**The exercise:**
Rewrite the items from the line containing "Accept (492, 2523)" through the end of the items, both ends included, and shift every coordinate by adding 19 to each of its numbers.

**Data supplied:**
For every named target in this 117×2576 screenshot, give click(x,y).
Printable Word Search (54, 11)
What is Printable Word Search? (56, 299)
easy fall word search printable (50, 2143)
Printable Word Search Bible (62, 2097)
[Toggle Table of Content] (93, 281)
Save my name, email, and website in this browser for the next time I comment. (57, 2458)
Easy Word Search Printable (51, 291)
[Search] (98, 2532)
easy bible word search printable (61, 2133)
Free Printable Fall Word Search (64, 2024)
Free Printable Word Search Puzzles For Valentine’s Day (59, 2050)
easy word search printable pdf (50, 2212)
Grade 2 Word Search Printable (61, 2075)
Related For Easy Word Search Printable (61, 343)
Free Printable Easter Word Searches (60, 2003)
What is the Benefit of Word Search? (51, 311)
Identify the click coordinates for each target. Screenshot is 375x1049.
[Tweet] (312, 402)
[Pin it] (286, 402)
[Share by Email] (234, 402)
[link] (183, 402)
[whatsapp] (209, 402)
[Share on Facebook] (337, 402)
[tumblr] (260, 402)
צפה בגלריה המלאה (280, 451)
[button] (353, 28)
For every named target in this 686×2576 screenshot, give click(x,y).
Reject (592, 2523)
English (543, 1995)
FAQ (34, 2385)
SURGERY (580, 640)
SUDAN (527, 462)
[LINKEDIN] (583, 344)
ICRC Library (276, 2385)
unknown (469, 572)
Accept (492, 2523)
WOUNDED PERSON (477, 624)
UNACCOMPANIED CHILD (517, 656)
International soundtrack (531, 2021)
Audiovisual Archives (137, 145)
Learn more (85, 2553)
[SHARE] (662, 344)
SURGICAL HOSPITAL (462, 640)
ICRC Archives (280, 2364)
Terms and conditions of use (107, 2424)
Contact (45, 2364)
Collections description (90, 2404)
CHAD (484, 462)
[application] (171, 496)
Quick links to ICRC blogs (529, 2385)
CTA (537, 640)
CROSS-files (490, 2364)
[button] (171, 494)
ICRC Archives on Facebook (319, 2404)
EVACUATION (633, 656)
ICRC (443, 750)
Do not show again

**Response for this exercise:**
Accept (511, 2542)
WOUNDED PERSON (496, 643)
UNACCOMPANIED CHILD (536, 675)
International soundtrack (550, 2040)
Audiovisual Archives (156, 164)
Learn more (104, 2572)
[SHARE] (681, 363)
SURGICAL HOSPITAL (481, 659)
ICRC Archives (299, 2383)
Terms and conditions of use (126, 2443)
Contact (64, 2383)
Collections description (109, 2423)
CHAD (503, 481)
[application] (190, 515)
Quick links to ICRC blogs (548, 2404)
CTA (556, 659)
CROSS-files (509, 2383)
[button] (190, 513)
ICRC Archives on Facebook (338, 2423)
EVACUATION (652, 675)
ICRC (462, 769)
Do not show again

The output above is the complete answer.